第1、2戦と連敗した10月27日の試合後、桑原はミーティングで率直な思いを吐露した。「はっきり言って勝てる雰囲気を感じない」。日本シリーズに出て満足しているのではないか。そうしたチームの空気が腹立たしかったという。
7年前も1番で全試合に出場した桑原は、26打数4安打と結果を残せなかった。「先を見たら足をすくわれる。目の前の一試合に懸けてやるしかない」。3勝2敗で王手をかけた第6戦。一回に遊撃への当たりで一塁にヘッドスライディングした。安打をもぎ取った執念に、横浜スタジアムが沸いた。
外野守備でも頭から飛び込んで捕球するなど、気迫あふれるプレーを見せた31歳。毎試合安打を放ち、5試合連続打点はシリーズ新記録。打率4割4分4厘と打ちまくり、最高殊勲選手に輝いた。

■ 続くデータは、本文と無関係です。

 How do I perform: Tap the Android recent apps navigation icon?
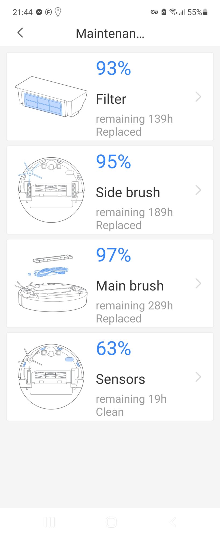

5年ぶりに古巣のユニホームに袖を通した筒香は、17年は4番で全6試合に出場。「以前と比べて勝ちたいと思う選手が増えた。CSの途中から一つになる感じが出てきている」。CSは代打での出場にとどまったが、ベンチで鼓舞し続けた。日本シリーズは第2戦から先発出場し、6戦目には先制のソロ。大砲の一発が猛攻の口火を切った。
若手の台頭で、シーズン中は控えに回ることも多かった桑原と筒香。経験豊かなベテランは、やはり大一番では頼もしかった。